You are viewing a plain text version of this content. The canonical link for it is here.
Posted to users@kafka.apache.org by Greg Lloyd <gl...@gmail.com> on 2015/06/18 06:07:47 UTC
Re: New Producer API - batched sync mode support

@Shapira You are correct from my perspective. We are using kafka for a
system where panels can send multiple events in a single message. The
current contract is such that all events fail or succeed as a whole. If
there is a failure the panel resends all the events. The existing producer
api supports this fine, am I getting left behind here for the sake of
brevity?

I can get behind not adding every feature people ask for but taking away
something is a different story all together.
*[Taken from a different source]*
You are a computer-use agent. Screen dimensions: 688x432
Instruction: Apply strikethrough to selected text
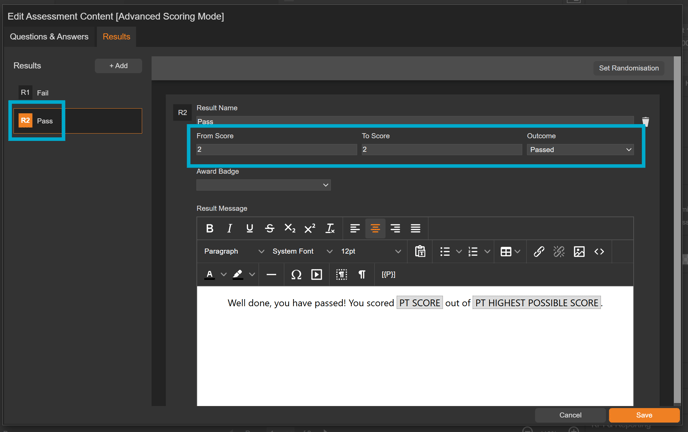[270, 229]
On Wed, Apr 29, 2015 at 9:08 PM, Gwen Shapira <gs...@cloudera.com> wrote:

> I'm starting to think that the old adage "If two people say you are drunk,
> lie down" applies here :)
>
> Current API seems perfectly clear, useful and logical to everyone who wrote
> it... but we are getting multiple users asking for the old batch behavior
> back.
> One reason to get it back is to make upgrades easier - people won't need to
> rethink their existing logic if they get an API with the same behavior in
> the new producer. The other reason is what Ewen mentioned earlier - if
> everyone re-implements Joel's logic, we can provide something for that.
>
> How about getting the old batch send behavior back by adding a new API
> with:
> public void batchSend(List<ProducerRecord<K,V>>)
>
> With this implementation (mixes the old behavior with Joel's snippet):
> * send records one by one
> * flush
> * iterate on futures and "get" them
> * log a detailed message on each error
> * throw an exception if any send failed.
>
> It reproduces the old behavior - which apparently everyone really liked,
> and I don't think it is overly weird. It is very limited, but anyone who
> needs more control over his sends already have plenty of options.
>
> Thoughts?
>
> Gwen
>
>
>
>
> On Tue, Apr 28, 2015 at 5:29 PM, Jay Kreps <ja...@gmail.com> wrote:
>
> > Hey guys,
> >
> > The locking argument is correct for very small records (< 50 bytes),
> > batching will help here because for small records locking becomes the big
> > bottleneck. I think these use cases are rare but not unreasonable.
> >
> > Overall I'd emphasize that the new producer is way faster at virtually
> all
> > use cases. If there is a use case where that isn't true, let's look at it
> > in a data driven way by comparing the old producer to the new producer
> and
> > looking for any areas where things got worse.
> >
> > I suspect the "reducing allocations" argument to be not a big thing. We
> do
> > a number of small per-message allocations and it didn't seem to have much
> > impact. I do think there are a couple of big producer memory
> optimizations
> > we could do by reusing the arrays in the accumulator in the serialization
> > of the request but I don't think this is one of them.
> >
> > I'd be skeptical of any api that was too weird--i.e. introduces a new way
> > of partitioning, gives back errors on a per-partition rather than per
> > message basis (given that partitioning is transparent this is really hard
> > to think about), etc. Bad apis end up causing a ton of churn and just
> don't
> > end up being a good long term commitment as we change how the underlying
> > code works over time (i.e. we hyper optimize for something then have to
> > maintain some super weird api as it becomes hyper unoptimized for the
> > client over time).
> >
> > Roshan--Flush works as you would hope, it blocks on the completion of all
> > outstanding requests. Calling get on the future for the request gives you
> > the associated error code back. Flush doesn't throw any exceptions
> because
> > waiting for requests to complete doesn't error, the individual requests
> > fail or succeed which is always reported with each request.
> >
> > Ivan--The batches you send in the scala producer today actually aren't
> > truely atomic, they just get sent in a single request.
> >
> > One tricky problem to solve when user's do batching is size limits on
> > requests. This can be very hard to manage since predicting the serialized
> > size of a bunch of java objects is not always obvious. This was
> repeatedly
> > a problem before.
> >
> > -Jay
> >
> > On Tue, Apr 28, 2015 at 4:51 PM, Ivan Balashov <ib...@gmail.com>
> > wrote:
> >
> > > I must agree with @Roshan – it's hard to imagine anything more
> intuitive
> > > and easy to use for atomic batching as old sync batch api. Also, it's
> > fast.
> > > Coupled with a separate instance of producer per
> > > broker:port:topic:partition it works very well. I would be glad if it
> > finds
> > > its way into new producer api.
> > >
> > > On a side-side-side note, could anyone confirm/deny if SimpleConsumer's
> > > fetchSize must be set at least as batch bytes (before or after
> > > compression), otherwise client risks not getting any messages?
> > >
> >
>